Most of the historical associations we know about come from latin poetry, or as isolated epigrams (especially in the Palatine Anthology). Here are a few relevant excerpts:
Turning along this path here, goatherd, you will find a newly carved figwood statue, three-limbed, bark-bearing, and earless, but able with its child-begetting phallus to achieve the works of Cypris. A sacred enclosure runs round it, and an ever-flowing stream splashes from the rocks on all sides onto the laurels and myrtles and fragrant cypress; there the grape, child of the cluster, spills down from the tendril, and the spring jackdaws echo in high-pitched songs the variety of their warbling melodies, to which fair nightingales reply with trills, uttering the sweet sound from their beaks. (Theocritus. Epigrams. 4.9; AP 437.1–12)
Let gardens breathing with crocus flowers invite the bees, and may the guardianship of Hellespontine Priapus, protector against thieves and birds with his sickle of willow, protect it, while the master brings thyme and pine saplings from the high mountains and sows them widely around the bees’ dwelling. (Virgil, Georgics, l. 109-115)

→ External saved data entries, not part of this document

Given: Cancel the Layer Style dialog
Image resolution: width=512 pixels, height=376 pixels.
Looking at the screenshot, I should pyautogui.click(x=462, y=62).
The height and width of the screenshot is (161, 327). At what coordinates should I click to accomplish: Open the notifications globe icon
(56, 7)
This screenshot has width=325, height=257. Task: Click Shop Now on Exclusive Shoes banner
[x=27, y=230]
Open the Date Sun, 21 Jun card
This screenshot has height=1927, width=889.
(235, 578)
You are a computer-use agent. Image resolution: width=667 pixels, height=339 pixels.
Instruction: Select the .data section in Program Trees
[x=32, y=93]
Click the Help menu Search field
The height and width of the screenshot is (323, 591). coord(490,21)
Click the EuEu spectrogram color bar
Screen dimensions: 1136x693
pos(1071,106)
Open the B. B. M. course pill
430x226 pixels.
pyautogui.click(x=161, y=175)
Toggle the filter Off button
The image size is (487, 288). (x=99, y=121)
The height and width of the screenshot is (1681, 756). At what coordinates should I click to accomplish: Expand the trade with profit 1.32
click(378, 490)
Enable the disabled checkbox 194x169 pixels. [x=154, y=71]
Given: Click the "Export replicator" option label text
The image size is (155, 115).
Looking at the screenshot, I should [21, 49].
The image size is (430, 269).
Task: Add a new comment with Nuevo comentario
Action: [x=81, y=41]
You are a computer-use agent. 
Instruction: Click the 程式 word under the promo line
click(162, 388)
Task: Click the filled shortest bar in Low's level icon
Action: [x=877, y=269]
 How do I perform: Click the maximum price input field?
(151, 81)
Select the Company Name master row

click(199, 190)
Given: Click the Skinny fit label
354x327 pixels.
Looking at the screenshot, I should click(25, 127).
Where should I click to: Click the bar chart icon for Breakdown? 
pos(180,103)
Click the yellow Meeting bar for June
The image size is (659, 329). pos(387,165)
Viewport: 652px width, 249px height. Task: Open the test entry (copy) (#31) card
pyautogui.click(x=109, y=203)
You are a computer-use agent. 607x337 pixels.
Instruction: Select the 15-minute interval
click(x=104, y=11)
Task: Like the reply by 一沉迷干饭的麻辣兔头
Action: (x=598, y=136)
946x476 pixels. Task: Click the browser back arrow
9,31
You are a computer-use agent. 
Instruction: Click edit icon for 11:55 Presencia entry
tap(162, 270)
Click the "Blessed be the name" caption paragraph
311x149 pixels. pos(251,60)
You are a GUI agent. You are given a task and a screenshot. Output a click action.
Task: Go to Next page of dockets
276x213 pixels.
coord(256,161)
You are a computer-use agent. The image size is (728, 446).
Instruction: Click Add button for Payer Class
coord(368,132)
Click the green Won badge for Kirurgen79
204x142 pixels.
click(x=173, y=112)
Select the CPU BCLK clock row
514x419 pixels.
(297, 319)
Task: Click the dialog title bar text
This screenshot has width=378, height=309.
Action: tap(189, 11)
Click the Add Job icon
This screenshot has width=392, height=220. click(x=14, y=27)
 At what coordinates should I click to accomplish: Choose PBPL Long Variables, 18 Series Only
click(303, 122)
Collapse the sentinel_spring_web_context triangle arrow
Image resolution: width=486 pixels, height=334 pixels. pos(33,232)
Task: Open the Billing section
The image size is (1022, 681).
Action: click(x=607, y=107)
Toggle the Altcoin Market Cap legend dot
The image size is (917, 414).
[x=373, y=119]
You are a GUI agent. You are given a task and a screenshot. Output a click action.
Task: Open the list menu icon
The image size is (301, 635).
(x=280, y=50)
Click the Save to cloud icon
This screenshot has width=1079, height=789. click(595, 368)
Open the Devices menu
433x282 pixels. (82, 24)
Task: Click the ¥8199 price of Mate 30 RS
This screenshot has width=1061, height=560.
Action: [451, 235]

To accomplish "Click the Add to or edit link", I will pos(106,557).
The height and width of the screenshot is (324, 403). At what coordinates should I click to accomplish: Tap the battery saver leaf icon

Columella also says this regarding to the rocket/arugula: "which is sown next to fruitful Priapus to arouse sluggish husbands to love-making" (De Re Rustica 10.119–20)
Poem 51 of the Priapeia* also lists a fair amount of garden produce (figs, grapes, apple, pears, plums, sorbs, mulberries, almonds, cabbages, beet, leeks, cucumbers, gourds, basil, lettuce, onions, garlic, rocket, mint, rue) but the comedy in this poem comes from the fact that the neighbor's garden also has all these things, and therefore the thieves choosing to rob the garden Priapus guards must enjoy the (sexual) punishment he reserves for them. So it is difficult, in this context, to really say that these produce hold more "sacred" value to Priapus unless attested elsewhere (such as the figs, grapes or apples).
Priapus is, perhaps more than most, a god of the simple things, and considering his function has protector of the garden, it'd be simpler to say that all that grows in a garden is sacred to him.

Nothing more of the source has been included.